GOAL OF THE EXERCISE:
Within the entries below, the lines from the one with "Privatrådgiver til Sydbank, Frederiksberg" through the one with "december 2019 (22, 1728)" are to be set down exactly, both ends kept.

(Extracted records)

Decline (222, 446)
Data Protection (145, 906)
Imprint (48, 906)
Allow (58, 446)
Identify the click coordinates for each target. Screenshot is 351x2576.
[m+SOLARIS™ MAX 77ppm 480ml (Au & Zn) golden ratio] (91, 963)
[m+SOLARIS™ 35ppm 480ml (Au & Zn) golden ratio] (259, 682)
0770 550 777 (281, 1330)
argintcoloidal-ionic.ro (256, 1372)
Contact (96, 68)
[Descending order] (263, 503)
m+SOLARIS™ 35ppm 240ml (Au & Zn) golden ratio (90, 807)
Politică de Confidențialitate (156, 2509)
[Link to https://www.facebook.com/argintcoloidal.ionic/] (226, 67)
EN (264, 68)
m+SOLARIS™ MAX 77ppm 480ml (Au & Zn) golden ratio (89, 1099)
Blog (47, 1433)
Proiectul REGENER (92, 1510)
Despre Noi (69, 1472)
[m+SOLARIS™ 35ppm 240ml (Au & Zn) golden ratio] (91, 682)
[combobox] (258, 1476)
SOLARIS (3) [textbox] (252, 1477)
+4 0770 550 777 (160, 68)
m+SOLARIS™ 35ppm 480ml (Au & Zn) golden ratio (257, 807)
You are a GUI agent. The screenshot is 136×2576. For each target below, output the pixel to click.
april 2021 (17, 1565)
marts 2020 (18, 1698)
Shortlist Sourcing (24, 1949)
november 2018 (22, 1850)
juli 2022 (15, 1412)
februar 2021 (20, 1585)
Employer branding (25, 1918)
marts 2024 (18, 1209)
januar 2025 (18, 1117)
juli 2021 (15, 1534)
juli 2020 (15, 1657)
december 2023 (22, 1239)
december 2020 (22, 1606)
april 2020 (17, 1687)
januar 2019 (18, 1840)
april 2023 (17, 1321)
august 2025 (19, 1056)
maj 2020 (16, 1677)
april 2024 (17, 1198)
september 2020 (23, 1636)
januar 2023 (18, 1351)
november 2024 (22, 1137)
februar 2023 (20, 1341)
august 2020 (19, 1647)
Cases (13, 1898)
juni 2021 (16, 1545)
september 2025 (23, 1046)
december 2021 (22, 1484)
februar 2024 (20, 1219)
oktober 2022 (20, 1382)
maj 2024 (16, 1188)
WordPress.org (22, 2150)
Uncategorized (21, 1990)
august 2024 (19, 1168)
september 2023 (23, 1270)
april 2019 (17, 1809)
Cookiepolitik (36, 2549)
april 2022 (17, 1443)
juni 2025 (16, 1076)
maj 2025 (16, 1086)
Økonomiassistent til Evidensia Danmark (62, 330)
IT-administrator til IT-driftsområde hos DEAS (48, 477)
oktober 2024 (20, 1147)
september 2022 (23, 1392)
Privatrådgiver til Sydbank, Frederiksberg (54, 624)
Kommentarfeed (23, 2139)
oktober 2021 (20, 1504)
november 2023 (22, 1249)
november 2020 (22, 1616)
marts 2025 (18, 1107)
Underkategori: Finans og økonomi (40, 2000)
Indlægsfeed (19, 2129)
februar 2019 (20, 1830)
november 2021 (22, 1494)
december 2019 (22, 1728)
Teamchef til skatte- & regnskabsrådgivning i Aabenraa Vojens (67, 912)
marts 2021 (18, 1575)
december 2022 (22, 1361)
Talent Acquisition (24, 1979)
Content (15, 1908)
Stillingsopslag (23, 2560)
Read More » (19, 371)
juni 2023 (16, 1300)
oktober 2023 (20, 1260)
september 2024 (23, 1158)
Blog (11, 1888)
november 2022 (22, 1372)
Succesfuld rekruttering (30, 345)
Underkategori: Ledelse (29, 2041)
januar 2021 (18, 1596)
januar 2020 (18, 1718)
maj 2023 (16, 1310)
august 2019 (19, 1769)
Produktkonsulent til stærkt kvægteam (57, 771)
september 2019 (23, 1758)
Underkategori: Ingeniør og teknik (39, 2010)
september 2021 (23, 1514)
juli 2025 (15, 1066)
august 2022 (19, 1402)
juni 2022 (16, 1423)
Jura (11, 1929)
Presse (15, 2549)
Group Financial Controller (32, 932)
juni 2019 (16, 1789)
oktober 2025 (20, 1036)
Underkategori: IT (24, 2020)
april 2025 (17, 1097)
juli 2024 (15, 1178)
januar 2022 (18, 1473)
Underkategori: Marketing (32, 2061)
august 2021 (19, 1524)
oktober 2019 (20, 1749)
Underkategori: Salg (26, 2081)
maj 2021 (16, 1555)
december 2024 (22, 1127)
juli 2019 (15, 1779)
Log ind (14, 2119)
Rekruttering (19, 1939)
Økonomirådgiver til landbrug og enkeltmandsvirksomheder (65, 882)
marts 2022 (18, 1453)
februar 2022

SOLUTION TO THIS PROBLEM:
Privatrådgiver til Sydbank, Frederiksberg (54, 624)
Kommentarfeed (23, 2139)
oktober 2021 (20, 1504)
november 2023 (22, 1249)
november 2020 (22, 1616)
marts 2025 (18, 1107)
Underkategori: Finans og økonomi (40, 2000)
Indlægsfeed (19, 2129)
februar 2019 (20, 1830)
november 2021 (22, 1494)
december 2019 (22, 1728)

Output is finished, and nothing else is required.